> Short exercise 1
Copy the thread about the resampling bug starting at "bbox = (-1600000, -2770000, 690000, -1040000)" and ending at "scn3 = scn2.resample(scn2.coarsest_area(), resampler='native')", substituting "scn_cropped" for "scn2" throughout.
> Short exercise 2
Pick up the thread about the resampling bug after its last sentence and continue it.

> Extract to read
——

However, it looks like geometries_are_the_same() per-se is fine, it gives logical results (actually the same both with and without upper_right_corner, which makes sense).
--> So looks like the issue lies rather on the fact that if geometries_are_the_same() is True, the dataset is directly returned as-is (which seems to be the problem here), while in the old BaseResampler the datasets were always still going through the resampling precompute and compute, (which were somehow avoiding the bug)...

This is where I'm now, I'll try to look further.

Adding a note here to say that this also happens with Himawari data:

bbox = (-1600000, -2770000, 690000, -1040000)

scn = Scene(ifiles_l15, reader='ahi_hsd')
scn.load(['true_color_reproduction'])
scn2 = scn.crop(xy_bbox = bbox)
scn3 = scn2.resample(scn2.coarsest_area(), resampler='native')
scn3.save_datasets(base_dir=tod)#, enhance=False, dtype=np.float32, fill_value=0)

Gives:

RuntimeError: None of the requested datasets have been generated or could not be loaded. Requested composite inputs may need to have matching dimensions (eg. through resampling).

The native, 'nearest', 'bilinear' and gradient_search resamplers all give the error.

If I switch from true_color_reproduction to true_color I do not have the error, though.

We tracked down the issue to slight differences (10^-10) in coords between channels that are natively in the finest/coarsest_area, and channels that have been resampled to it. When a compositor tries to do arithmetics on these channels (e.g. the FCI true_color that computes the NDVI), the coords don't match so the dimension is killed, which causes IncompatibleAreas and the generation failure.

Interesting, thanks for the update. Happy to help test this, might also fix the weird output images issue I mentioned on slack!

Ok, I think I have an explanation:

In theory, those differences shouldn't exist, since we calculate the coords in

x, y = area.get_proj_vectors()

the twice on the same area the same way (once when the finest/coarsest dataset is originally loaded and the area is created, and once again when we resample another dataset to the same finest/coarsest area). So in principle those should match.

——

> Collected data

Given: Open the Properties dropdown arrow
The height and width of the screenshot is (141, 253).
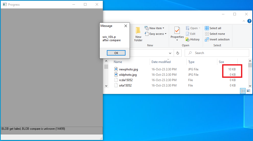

——

> Exercise response 1
bbox = (-1600000, -2770000, 690000, -1040000)

scn = Scene(ifiles_l15, reader='ahi_hsd')
scn.load(['true_color_reproduction'])
scn_cropped = scn.crop(xy_bbox = bbox)
scn3 = scn_cropped.resample(scn_cropped.coarsest_area(), resampler='native')

> Exercise response 2
BUT, when we use upper_right_corner='NE' in the FCI loading, the area extents of the finest/coarsest area and the dataset (with coordinates) are flipped (here) after being generated --> now, since the area is not exactly centered/simmetrical around the (0,0) point, the second call to area.get_proj_vectors() during the native resampling is now using different input values from the flipped area, hence results in slightly different recomputed coordinates for the resampled array.

In fact, these are the parameters used inside get_proj_vectors during the first area generation (when the scene is still upside down), and then when the native resampler computes the coordinates for the resampled array:

# first call
self.pixel_size_x, self.pixel_size_y
Out[1]: (499.99999996746476, -499.99999996746476)
self.pixel_upper_left[0], self.pixel_upper_left[1]
Out[2]: (-5567749.999637712, -5567749.999637712)

# second call
self.pixel_size_x, self.pixel_size_y
Out[3]: (499.99999996746476, 499.99999996746476)
self.pixel_upper_left[0], self.pixel_upper_left[1]
Out[4]: (-5567749.999637712, 5567749.999637694)

note the different ending digits --> so, no wonder that the resulting coordinates are not matching anymore, and xarray decides to kill the dimension.

Edit: it's actually not the differing digits, the issue is rather floating point precision arithmetics, see this calculation of the coordinate of the same corner pixel with and without flipping, ending up with a difference in the last digit:

-(-499.99999996746476)*22271 + (-5567749.999637712) = 5567749.999637695
- 499.99999996746476*0 +  5567749.999637694         = 5567749.999637694

I didn't check, but my bet would be that the bbox issue is similar, in that the recomputed coordinates after the cropping are slightly different compared to the original ones computed over the full scene - maybe even because of floating point precision?

That being said, I'm not sure what the best fix is, if we want to keep the nice geometries_are_the_same() shortcut ๐Ÿ˜… a dirty solution for the composites generation could be to swap coordinates inside the CompositeBase after the check_geolocation checks in match_data_arrays are passed, or even swapping coordinates inside the resampled Scene when the resampling is done, so that the arrays could be used together also outside of composites. But maybe there's something nicer...

In fact, the issue exists outside of composites as well, it can be simplified to:

scn = Scene(filenames=filenames, reader='fci_l1c_nc')
scn.load(['vis_06', 'vis_08'], upper_right_corner='NE')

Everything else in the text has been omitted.